With the downturn in the economy, the District Attorney’s Office has brought more cases dealing with fraud, according to O’Malley. One major case involves NBC Construction, which O’Malley’s staff alleges has engaged in worker’s compensation fraud. “We have more mortgage fraud cases, particularly against people who are pretending to help people out of their mortgage problems that are really just thieves,” O’Malley said.
O’Malley takes the reins at the office at a time when county coffers are empty. The office had to close a $6.3 million budget gap, but O’Malley said they have been able to avoid layoffs so far. As chief deputy, she looked for ways to streamline operations and emphasized the savings involved in doing legal research in electronic databases rather than constantly buying new legal books. The office has also worked with the sheriff’s crime lab rather than outside forensic labs whenever possible.

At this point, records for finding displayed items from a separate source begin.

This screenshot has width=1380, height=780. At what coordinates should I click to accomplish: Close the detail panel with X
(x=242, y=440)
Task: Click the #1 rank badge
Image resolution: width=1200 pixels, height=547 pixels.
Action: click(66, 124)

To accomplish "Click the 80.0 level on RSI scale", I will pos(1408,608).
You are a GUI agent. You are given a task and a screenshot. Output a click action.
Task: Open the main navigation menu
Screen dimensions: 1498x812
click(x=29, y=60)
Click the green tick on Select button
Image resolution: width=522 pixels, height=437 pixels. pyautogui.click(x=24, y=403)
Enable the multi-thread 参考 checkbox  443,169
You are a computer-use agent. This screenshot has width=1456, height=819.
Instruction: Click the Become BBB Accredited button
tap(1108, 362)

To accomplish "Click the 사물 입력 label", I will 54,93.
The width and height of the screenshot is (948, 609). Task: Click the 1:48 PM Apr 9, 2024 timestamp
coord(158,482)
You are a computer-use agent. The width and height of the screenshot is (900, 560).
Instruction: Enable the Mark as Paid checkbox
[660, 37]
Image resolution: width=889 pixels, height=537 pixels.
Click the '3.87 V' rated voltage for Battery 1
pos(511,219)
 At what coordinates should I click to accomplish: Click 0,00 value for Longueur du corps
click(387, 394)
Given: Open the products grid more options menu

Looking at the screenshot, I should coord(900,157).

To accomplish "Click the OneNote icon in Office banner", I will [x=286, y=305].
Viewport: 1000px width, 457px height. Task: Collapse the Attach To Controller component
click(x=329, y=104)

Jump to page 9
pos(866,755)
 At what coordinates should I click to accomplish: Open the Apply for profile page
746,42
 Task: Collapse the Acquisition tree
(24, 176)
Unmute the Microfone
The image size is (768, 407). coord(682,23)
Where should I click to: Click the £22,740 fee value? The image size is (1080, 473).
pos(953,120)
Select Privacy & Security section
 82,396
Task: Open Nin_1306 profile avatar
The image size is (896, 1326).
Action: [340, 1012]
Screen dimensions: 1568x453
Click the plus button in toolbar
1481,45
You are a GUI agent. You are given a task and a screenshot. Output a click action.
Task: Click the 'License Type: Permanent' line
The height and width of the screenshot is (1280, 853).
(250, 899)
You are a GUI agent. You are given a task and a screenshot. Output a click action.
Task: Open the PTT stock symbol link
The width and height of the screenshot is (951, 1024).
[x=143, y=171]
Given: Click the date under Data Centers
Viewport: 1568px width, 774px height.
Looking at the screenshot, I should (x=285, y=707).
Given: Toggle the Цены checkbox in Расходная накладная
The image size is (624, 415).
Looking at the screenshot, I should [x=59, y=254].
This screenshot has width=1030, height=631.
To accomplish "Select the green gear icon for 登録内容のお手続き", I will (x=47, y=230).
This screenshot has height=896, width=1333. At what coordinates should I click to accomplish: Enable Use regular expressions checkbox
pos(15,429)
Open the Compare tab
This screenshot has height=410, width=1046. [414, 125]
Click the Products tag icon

“It’s what all of us are doing in our own personal lives—paying attention to every dime we’re spending and making sure we’re budgeting appropriately,” she said. “We try to be as efficient as we can, using the limited resources we have for the staff so they can go to court and take care of the cases and support the victims.”
Regardless of the tight budget and full caseload, O’Malley said she’s eager to lead. She’s begun reaching out to city councils and police chiefs to let them know she wants to work with them to serve the people of Alameda County.
“That’s the tone I hope to set in this office,” she said. “I value my role as a public servant. That’s who I am.”